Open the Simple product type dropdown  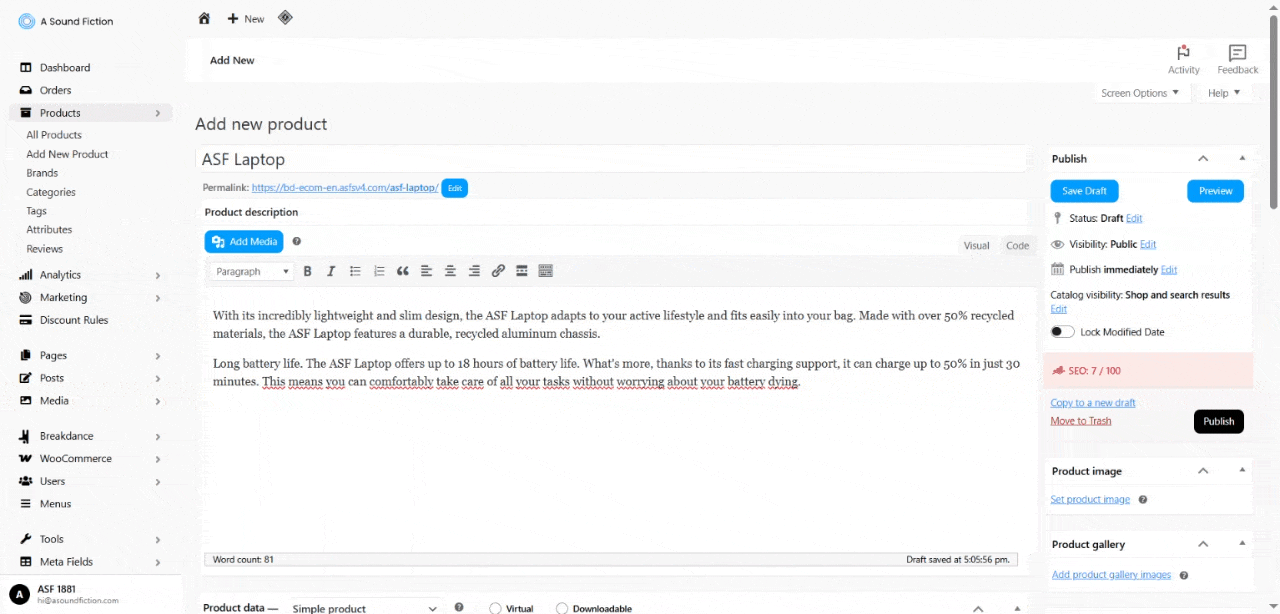[x=365, y=608]
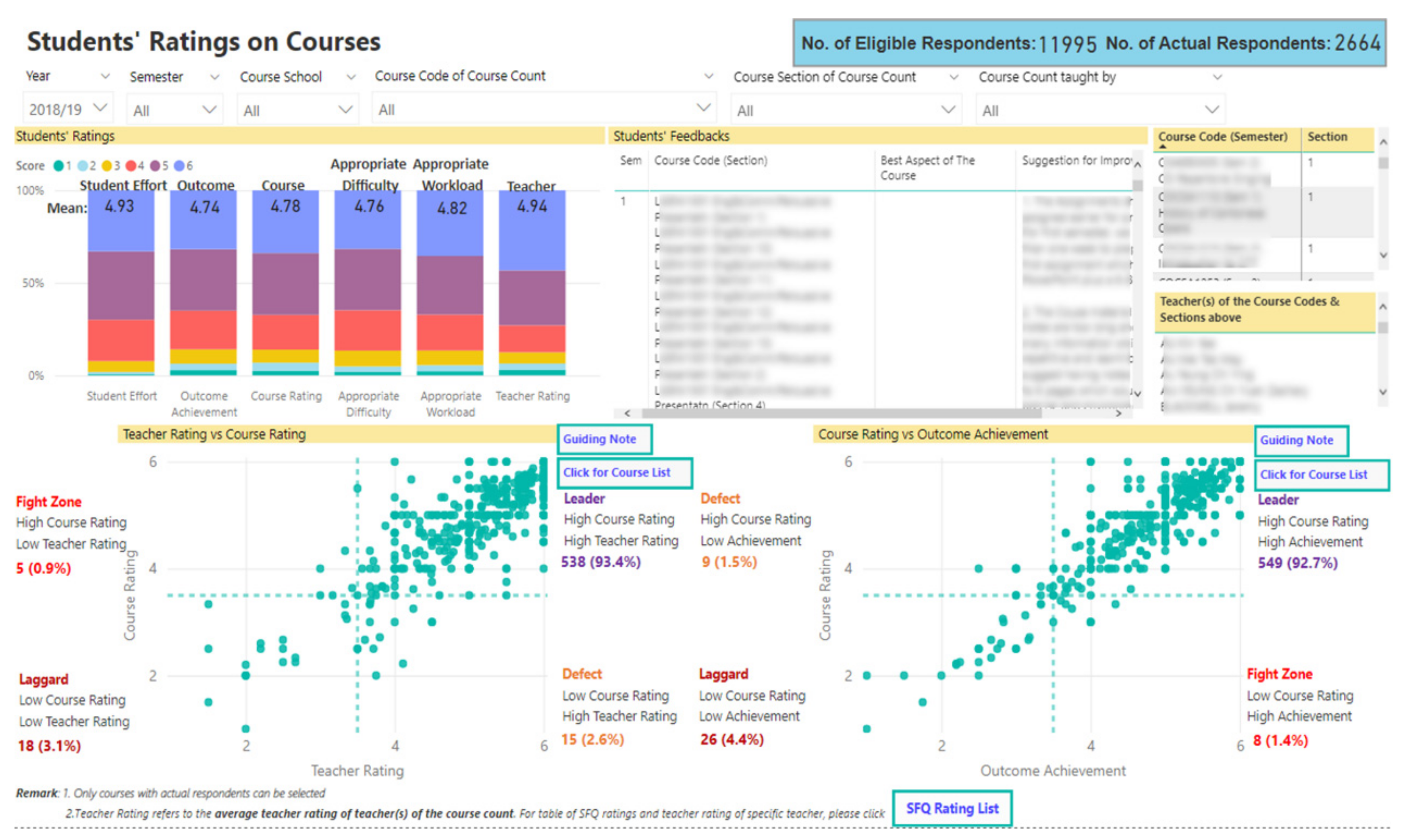Click the Score 1 teal legend dot
1409x840 pixels.
pyautogui.click(x=58, y=166)
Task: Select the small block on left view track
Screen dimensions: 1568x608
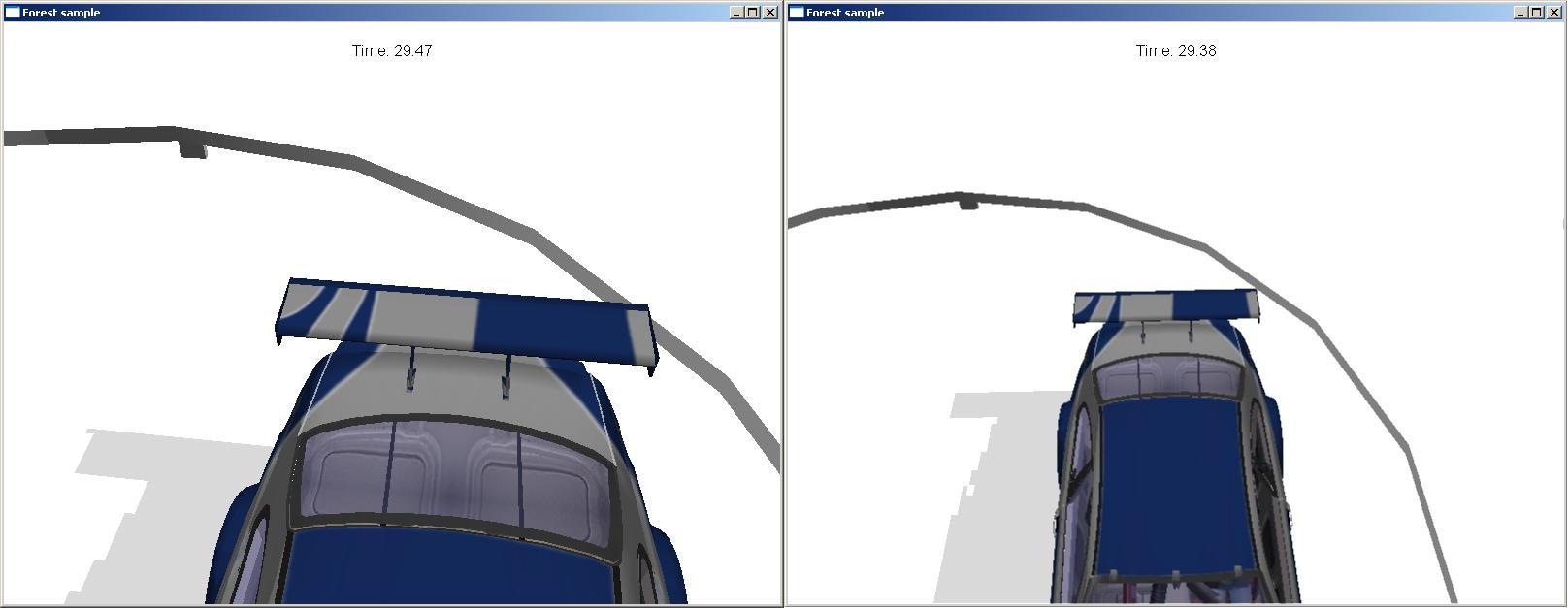Action: click(192, 150)
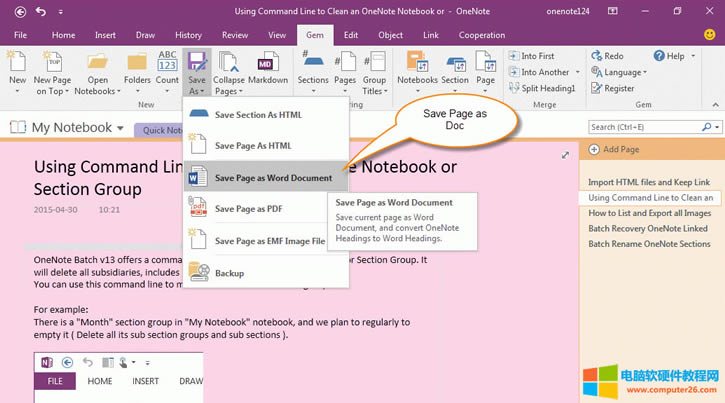Click the back arrow in title bar
Image resolution: width=725 pixels, height=403 pixels.
pyautogui.click(x=40, y=11)
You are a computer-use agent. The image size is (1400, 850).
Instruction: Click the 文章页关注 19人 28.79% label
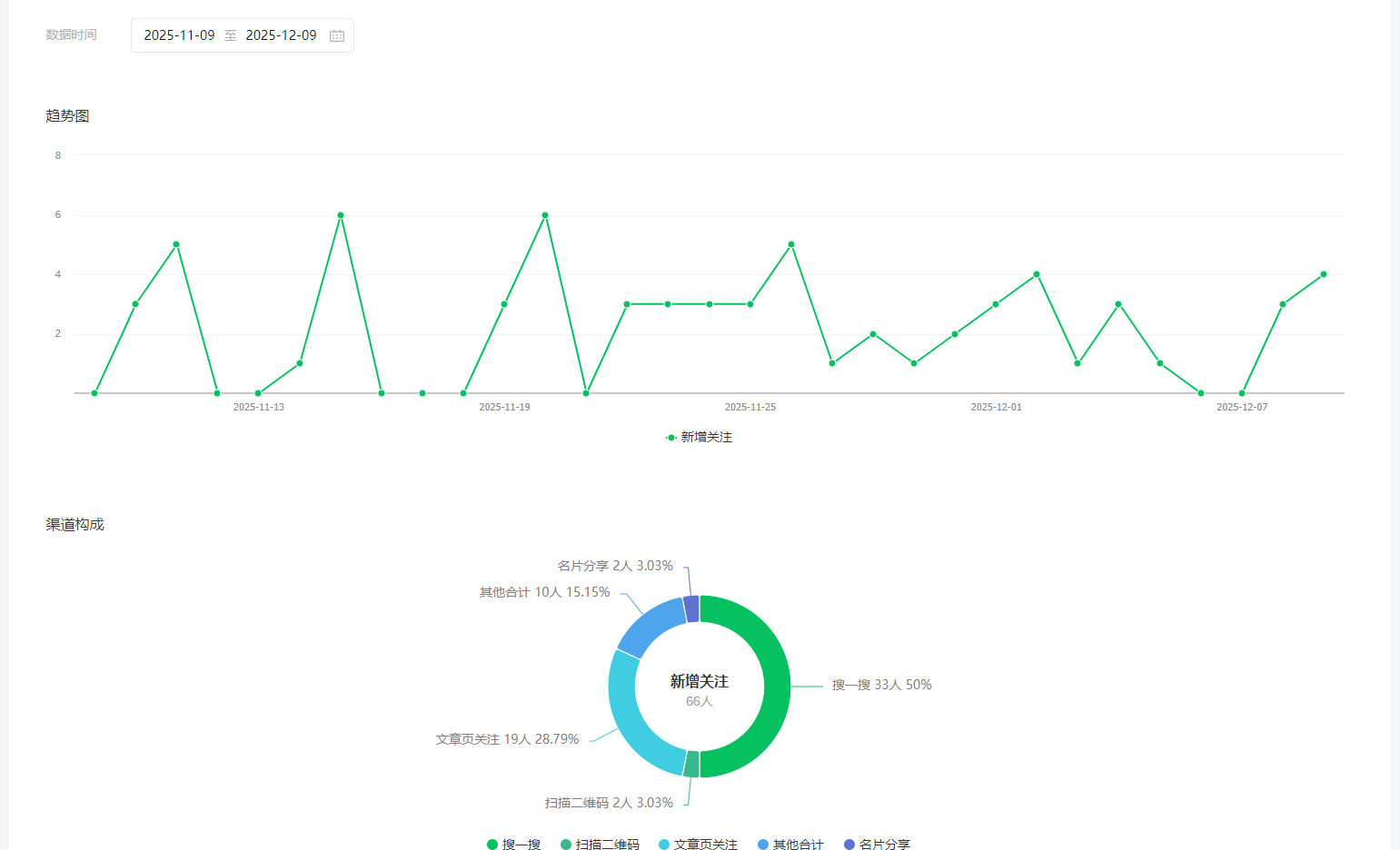tap(507, 739)
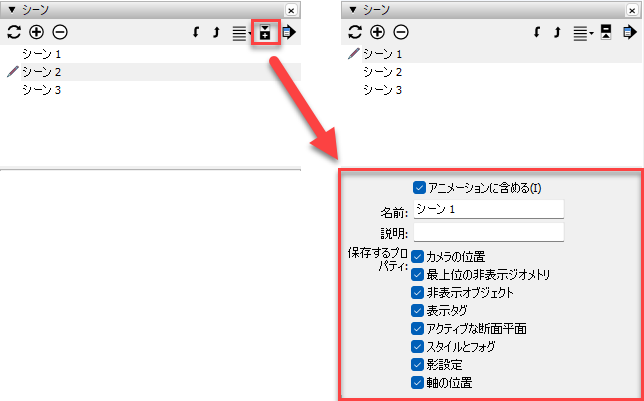Toggle the アニメーションに含める checkbox
The width and height of the screenshot is (644, 401).
coord(420,187)
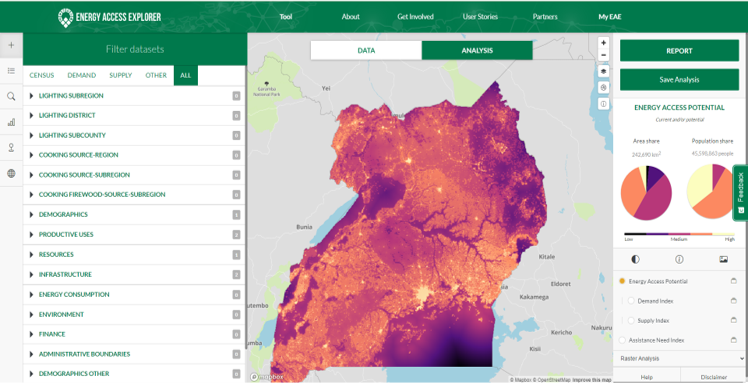The image size is (748, 383).
Task: Select the Demand Index radio button
Action: pyautogui.click(x=631, y=301)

■ ■ ■ ■ ■

(Task): Rewrite the stretch of entries from the line containing "You are a computer-use" through the end of the entries, substituting "Directive" for "Instruction" and leaving everything else unchanged. Omit the pictures from your answer.

(Answer to this exercise):
You are a computer-use agent. The image size is (1400, 850).
Directive: Click the 文章页关注 19人 28.79% label
tap(507, 739)
Toggle the アニメーションに含める checkbox
The width and height of the screenshot is (644, 401).
coord(420,187)
The image size is (748, 383).
Task: Select the Demand Index radio button
Action: pyautogui.click(x=631, y=301)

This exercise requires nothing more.